UPDATE: De Karmeliet, sadly, is now closed after the owners decided it was time to scale back.
De Karmeliet (the Carmelite) has held three Michelin stars since 1996, longer than either of its Belgian competitors Hof Van Cleve (2005) and Hertog Jan (2011). Set in historic downtown Bruges, De Karmeliet lacks some of the gorgeous views of either its three-star compatriots, but sports a grand and gorgeous facade and dining rooms in high European style.
PRICE PAID: $160 PP (LIST PRICE- PRE-CHALLENGE)
FINAL SCORE: 7.5/10
Geert van Hecke established the original De Karmeliet in Bruges with his wife Mireille in 1983, and they've been refining their style ever since. They won their first star in 1985, their second in '89, and finally the third in 1996. Geert himself has had some pretty world-class training at places like La Villa Loraine in Brussels (3-star at the time), and was taught by Alain Chapel alongside other current big-wigs like Alain Ducasse and Michel Roux.
The interior spaces are open and airy, and have big, strong lighting statements in warm tones. The modern chandelier is a nice offset to the drawing-room style of the rest of the interior. In the main dining room, gorgeous original oil paintings adorn the walls, and tables are politely set apart. Interestingly, only a handful were occupied on a Saturday lunch, and the place was empty when I arrived at 12:30PM.
An awesome basket of chips, made from local starches with shaved gouda cheese, to kick things off. A delicious salty welcome snack. 9/10.
The first course was a lovely medley of small bites- going from left to right, spiced almonds, then a cake of black olives with tapenade of anchovy and cherry tomatoes. Perfect texture playoff between the crunchy almonds and the cake. 9/10.
Next, a curry-based dippin' sauce with fried balls of seafood- mussels, vegetables, you name it. A really interesting dish, not terribly healthy, but delicious all the same. 9/10- this was the high point of the meal for me.
Meanwhile in the third bowl, a delicious crunchy chip that reveals a collection of tiny shrimps and greens. The shrimps are just okay in texture and flavor; they're well-cooked but they've been in the fridge a day too long. 7/10.
Anybody who follows my travels knows that I'm a huge sucker for good bread and butter. This place did not set any world records for me.
The next course was at least beautifully presented- roasted French scallops with a black truffle vinaigrette. The truffle is from the famous French market in Richerenches, I am told. In the middle is a remoulade of celeriac (a vegetable that looks a bit like an alien), and mousse of chestnut with almonds, speaking to the previous course. 7/10- well cooked and just fine, but Nothing Terribly Special.

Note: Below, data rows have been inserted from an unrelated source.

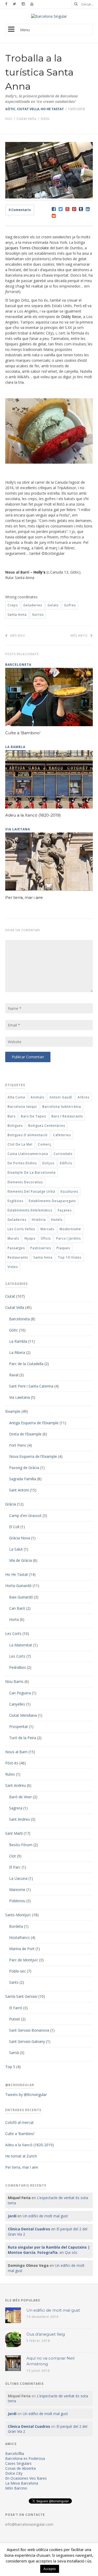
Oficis (46, 1238)
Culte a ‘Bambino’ (23, 732)
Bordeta (16, 1926)
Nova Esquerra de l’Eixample (33, 1456)
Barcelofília (14, 2453)
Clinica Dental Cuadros (29, 2228)
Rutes (10, 1774)
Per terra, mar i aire (24, 897)
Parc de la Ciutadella (26, 1363)
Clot (12, 1855)
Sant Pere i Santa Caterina (31, 1386)
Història (39, 1219)
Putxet (14, 2019)
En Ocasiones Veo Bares (26, 2478)
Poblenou (17, 1900)
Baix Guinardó (21, 1597)
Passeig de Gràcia (24, 1467)
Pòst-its (11, 1762)
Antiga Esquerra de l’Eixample (34, 1422)
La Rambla (18, 1341)
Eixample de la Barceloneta (32, 1172)
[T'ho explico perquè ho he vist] (49, 16)
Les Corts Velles (21, 1229)
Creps (13, 605)
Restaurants (18, 1257)
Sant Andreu (15, 1785)
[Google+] (67, 209)
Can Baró (17, 1608)
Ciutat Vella (28, 109)
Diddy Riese (71, 316)
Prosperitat (18, 1726)
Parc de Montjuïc (23, 1959)
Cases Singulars (18, 2463)
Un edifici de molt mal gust (45, 2215)
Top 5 (10, 2066)
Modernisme (70, 1229)
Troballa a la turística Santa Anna (39, 72)
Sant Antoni (19, 1490)
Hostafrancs (19, 1937)
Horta (14, 1619)
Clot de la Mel (20, 1144)
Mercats (47, 1229)
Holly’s (39, 572)
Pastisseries (40, 1248)
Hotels (56, 1219)
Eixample (12, 1411)
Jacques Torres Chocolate (27, 247)
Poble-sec (17, 1971)
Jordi (12, 2215)
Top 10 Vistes (69, 1257)
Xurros (38, 614)
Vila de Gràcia (20, 1560)
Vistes (13, 1267)
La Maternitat (20, 1644)
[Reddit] (54, 216)
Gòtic (10, 109)
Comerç (44, 1144)
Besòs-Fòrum (20, 1844)
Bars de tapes (33, 1116)
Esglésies (15, 1201)
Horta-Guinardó (18, 1585)
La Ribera (17, 1352)
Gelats (53, 605)
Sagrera (15, 1808)
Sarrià (14, 2052)
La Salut (16, 1549)
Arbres (83, 1097)
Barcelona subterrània (61, 1106)
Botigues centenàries (46, 1125)
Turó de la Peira (22, 1737)
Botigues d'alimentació (28, 1135)
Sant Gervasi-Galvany (27, 2041)
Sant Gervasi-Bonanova (29, 2030)
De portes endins (22, 1163)
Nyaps (30, 1238)
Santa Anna (17, 614)
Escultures (69, 1191)
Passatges (16, 1248)
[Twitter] (61, 209)
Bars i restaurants (67, 1116)
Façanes (65, 1210)
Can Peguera (20, 1692)
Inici (8, 118)
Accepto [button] (49, 2568)
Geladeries (32, 605)
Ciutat (10, 1296)
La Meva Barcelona (21, 2483)
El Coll (14, 1526)
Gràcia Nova (19, 1537)
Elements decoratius (25, 1182)
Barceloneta (19, 1318)
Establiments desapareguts (52, 1201)
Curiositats (63, 1154)
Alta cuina (16, 1097)
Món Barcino (16, 2488)
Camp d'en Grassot (25, 1515)
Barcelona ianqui (22, 1106)
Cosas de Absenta (20, 2468)
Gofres (70, 605)
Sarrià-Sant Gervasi (21, 1996)
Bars (11, 1116)
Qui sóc (71, 2252)
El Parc (15, 1867)
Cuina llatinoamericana (28, 1154)
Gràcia (10, 1504)
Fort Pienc (17, 1445)
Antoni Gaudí (61, 1097)
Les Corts (13, 1633)
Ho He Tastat (52, 109)
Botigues (15, 1125)
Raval (13, 1374)
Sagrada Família (22, 1478)
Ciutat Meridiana (23, 1715)
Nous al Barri (16, 1751)
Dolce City (13, 2473)
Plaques (63, 1248)
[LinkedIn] (88, 209)
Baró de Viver (20, 1796)
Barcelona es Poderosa (25, 2458)
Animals (37, 1097)
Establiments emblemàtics (30, 1210)
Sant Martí (14, 1833)
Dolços (48, 1163)
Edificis (66, 1163)
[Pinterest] (74, 209)
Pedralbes (17, 1667)
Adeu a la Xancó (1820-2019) (33, 815)
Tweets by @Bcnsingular (26, 2094)
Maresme (17, 1889)
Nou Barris (14, 1681)
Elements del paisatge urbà (31, 1191)
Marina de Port (21, 1948)
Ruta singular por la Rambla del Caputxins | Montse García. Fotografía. (49, 2250)
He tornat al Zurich (21, 2156)
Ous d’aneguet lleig (45, 2334)
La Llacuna (18, 1878)
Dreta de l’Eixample (25, 1434)
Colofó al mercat (19, 2122)
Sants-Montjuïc (18, 1914)
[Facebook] (54, 209)
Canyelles (17, 1704)
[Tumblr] (81, 209)
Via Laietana (19, 1397)
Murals (13, 1238)
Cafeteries (62, 1135)
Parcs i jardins (68, 1238)
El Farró (15, 2007)
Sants (14, 1982)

Langoustines with mushroom, goose liver, and eggplant chunks. The pairing with liver is too rich, but the eggplant is perfect. 8/10
The last main course was baked pheasant inside green cabbage with roasted red apple in the middle. Mushrooms, cream of butternut, carmelized red apple flavors, and Brussel sprouts. Cream of celeriac as well, to pair up with the ideas from two courses ago.
On the side, fin de champagne sauce. Beneath the surface, the bones from the legs of the pheasant with goose liver. Delicious. 8/10.
A shaved apple, presented with light caramel sauce, a handful of delicately-placed greens, and candied fruits. Delightful and refreshing, 8/10.
Chocolate from Guatemala, zest of orange, ice cream of orange, vanilla of Tahiti. A handful of tasty, small desserts followed.
Passion fruit-flavored mushrooms, a chocolate-dusted orange peel, and cups of hot chocolate. 7/10 overall.
A few final bites on the way out- nothing 0utstanding, but a pleasant finish to the meal. 8/10.